Editor's note: This fact sheet was updated on June 26, 2018, to improve the headline’s clarity.
Contaminated and improperly stored injectable products from a Massachusetts-licensed compounding pharmacy caused a fungal meningitis outbreak in 2012 that killed dozens of people and injured hundreds more. Notably, while patients were harmed in 20 states, none lived in Massachusetts, where the pharmacy was located.
In response to this tragedy, Congress enacted the Drug Quality and Security Act (DQSA), reinvigorating the Food and Drug Administration’s (FDA’s) compounding regulatory program. One important component of the law is a provision directing FDA to set rules for shipment of compounded drugs over state lines.1 Robust implementation and enforcement of this provision is critical to ensuring that patients in a given state are protected when receiving drugs produced by a pharmacy in another state.
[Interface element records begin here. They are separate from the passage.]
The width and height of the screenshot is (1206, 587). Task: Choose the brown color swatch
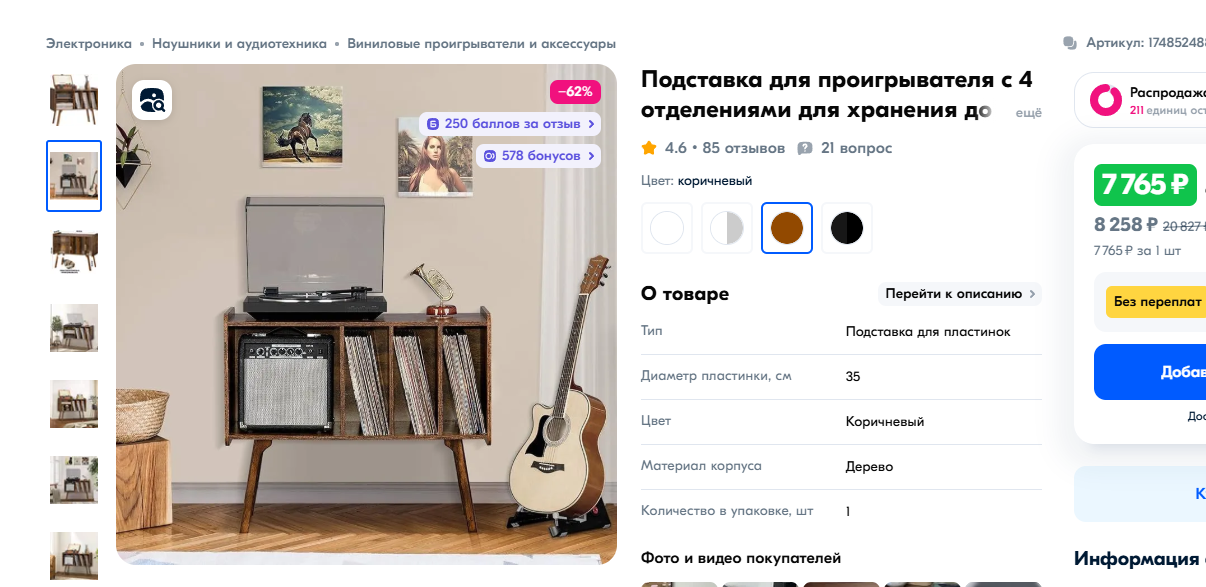coord(787,228)
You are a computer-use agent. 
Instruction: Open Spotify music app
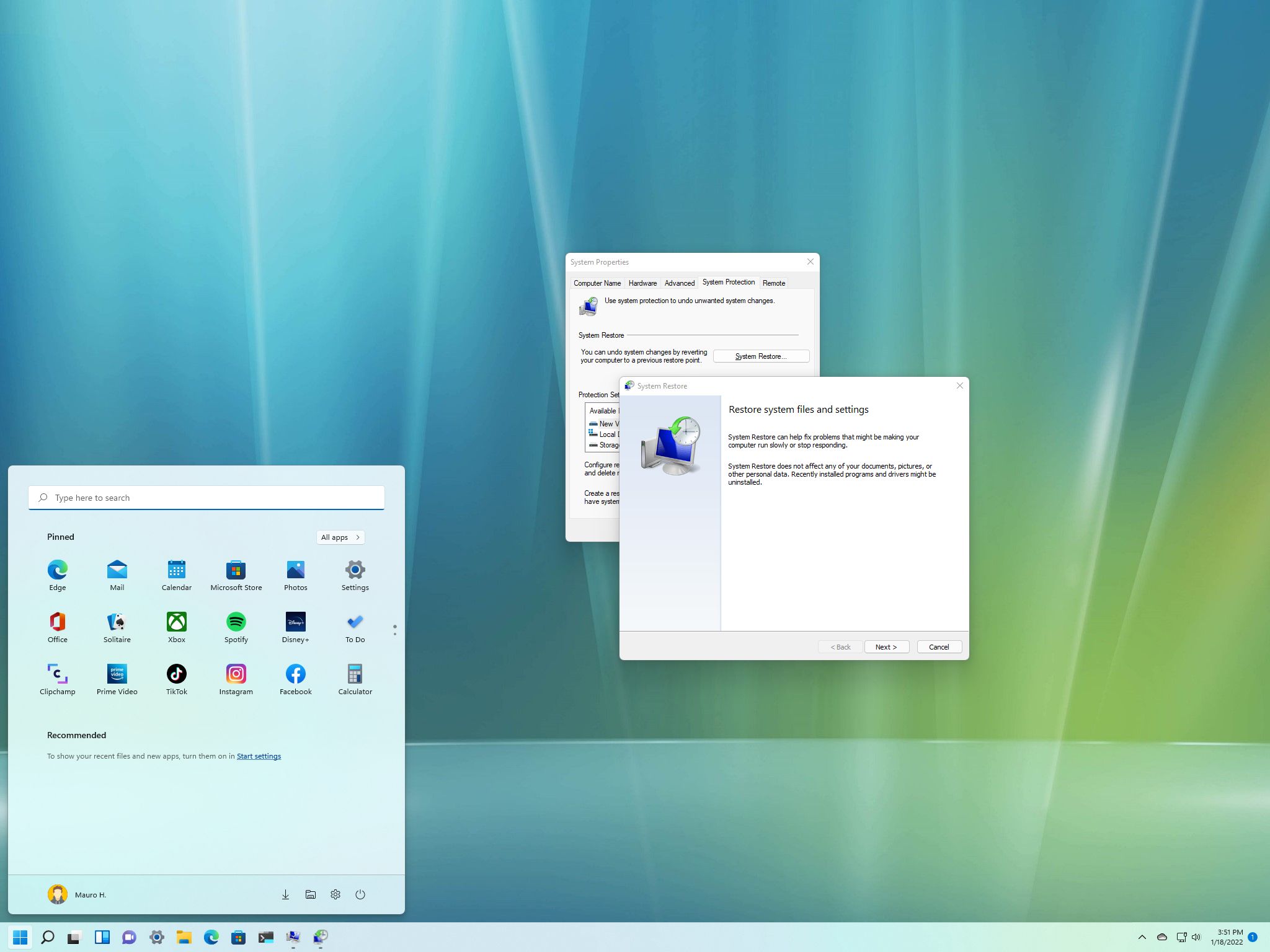(x=236, y=622)
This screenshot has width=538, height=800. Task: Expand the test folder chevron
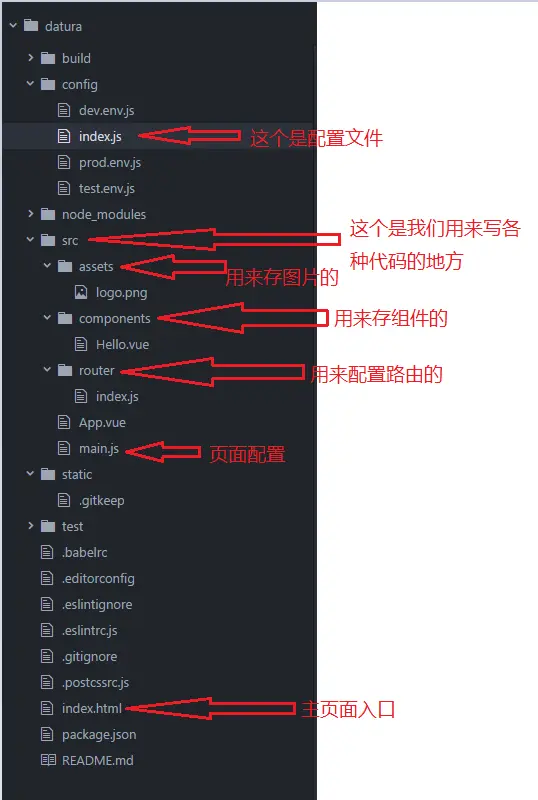(31, 526)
Compounded drugs are produced by, or under the oversight of, pharmacists or physicians rather than drug manufacturers. They are typically created to meet a patient’s medical needs when a commercially available, FDAapproved product cannot. For example, a young child who needs a liquid version of a medicine that is approved only in pill form, or a seizure patient on a sugar-free diet who needs a drug that, in its approved form, has sugary flavoring, could get compounded versions of the medications they need.
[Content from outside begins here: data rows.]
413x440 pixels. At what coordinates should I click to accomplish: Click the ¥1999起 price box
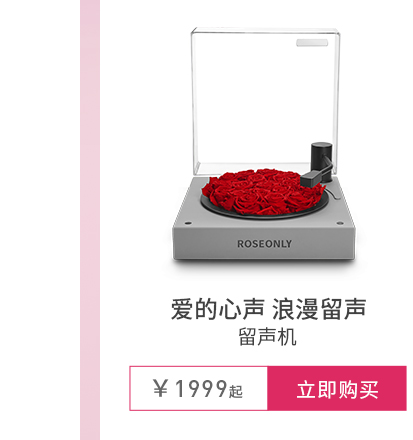pos(199,389)
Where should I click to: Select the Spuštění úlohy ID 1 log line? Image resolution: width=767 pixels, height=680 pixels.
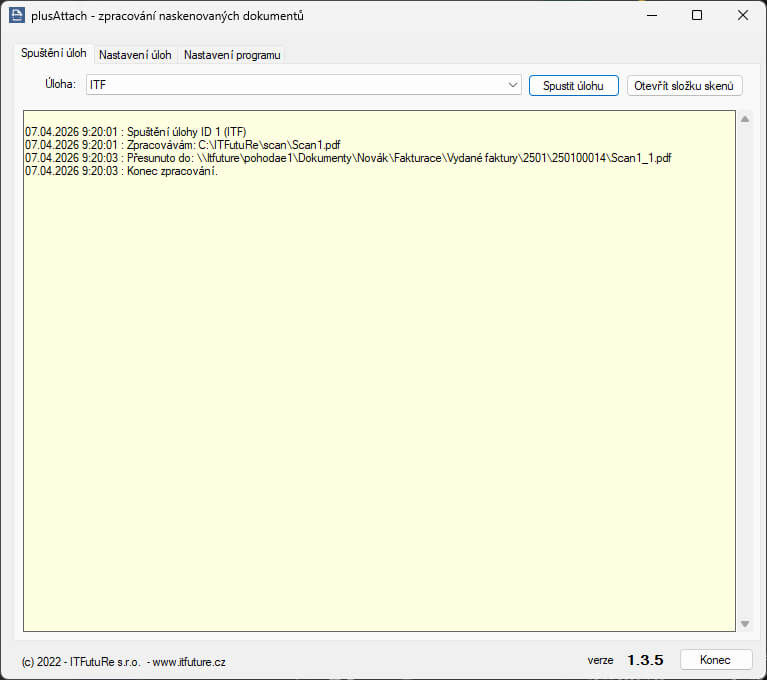click(x=135, y=132)
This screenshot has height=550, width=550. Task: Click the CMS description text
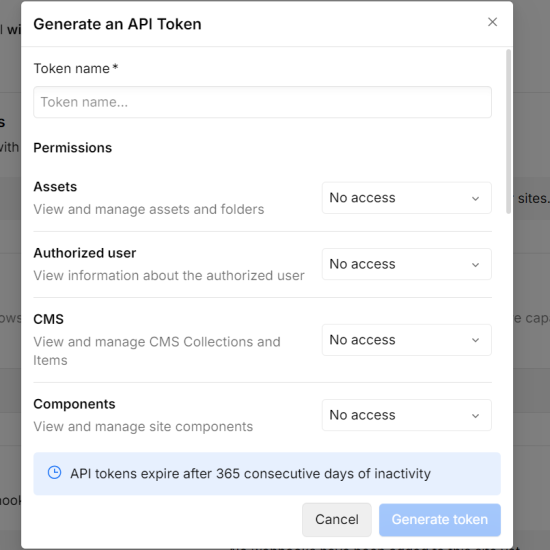pyautogui.click(x=157, y=351)
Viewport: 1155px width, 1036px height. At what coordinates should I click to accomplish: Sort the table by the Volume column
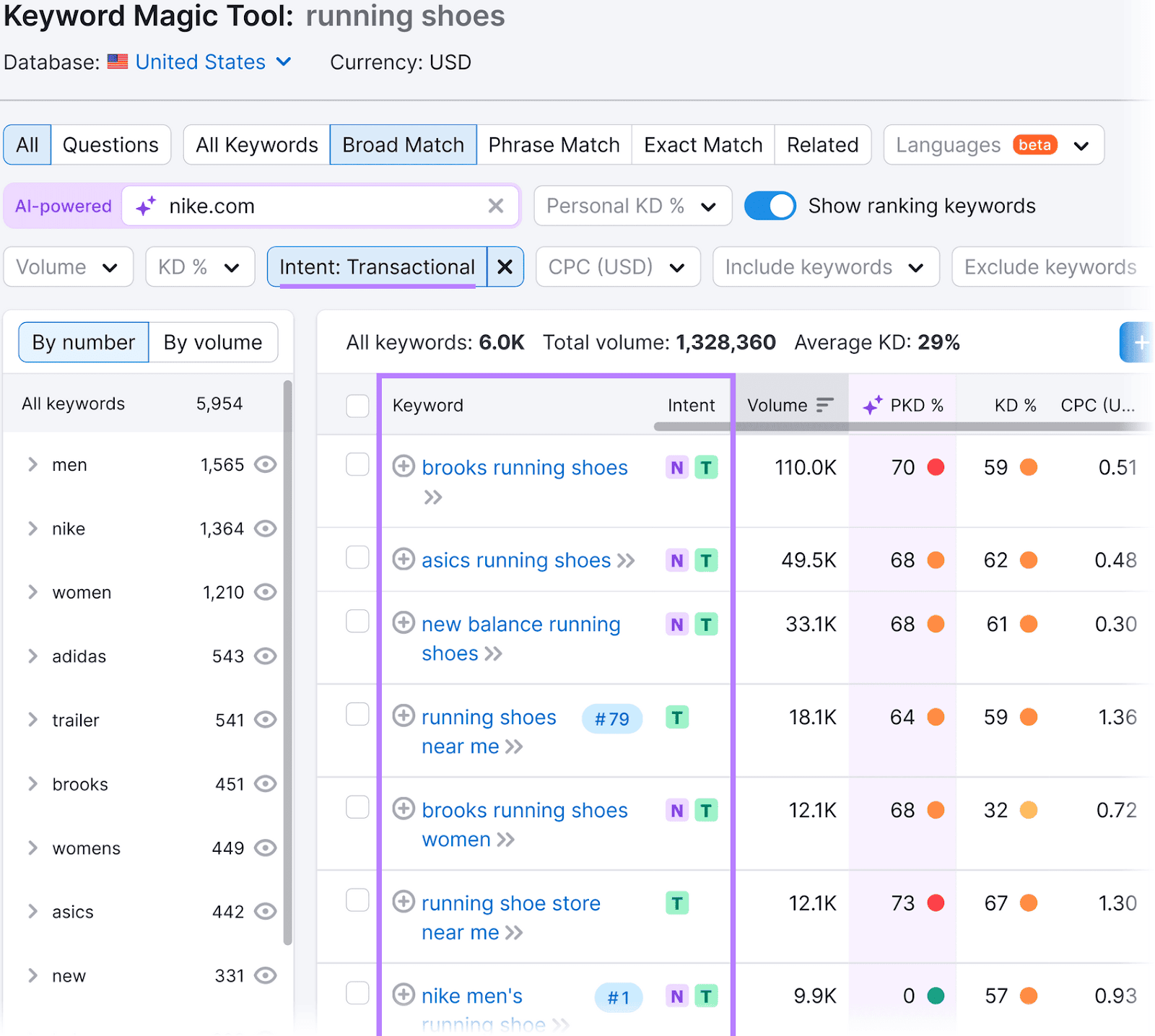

The vast majority of compounded drugs come from traditional compounders—pharmacies or physicians who distribute or dispense drugs to individual patients, after receiving a prescription, for administration at home or in a doctor’s office.2 Traditional compounders are overseen by the state in which they are located, and each state has its own oversight system for these practitioners and their facilities.
Although many traditional compounders exclusively serve patients in their own state, others dispense products to patients elsewhere in the country. Such interstate activity can range from small-scale local distribution (for example, a compounder located at a state border dispensing to the neighboring community) to businesses that operate at a significant scale sending products nationwide. As an example of the latter, some patients who cannot eat and digest normally require intravenous administration of liquid nutrition that is tailored to their individual dietary needs. Those infusions are often prepared by specialized compounders who may be located across the country from the patient. Other compounders may advertise compounded products online and thus receive orders from around the country.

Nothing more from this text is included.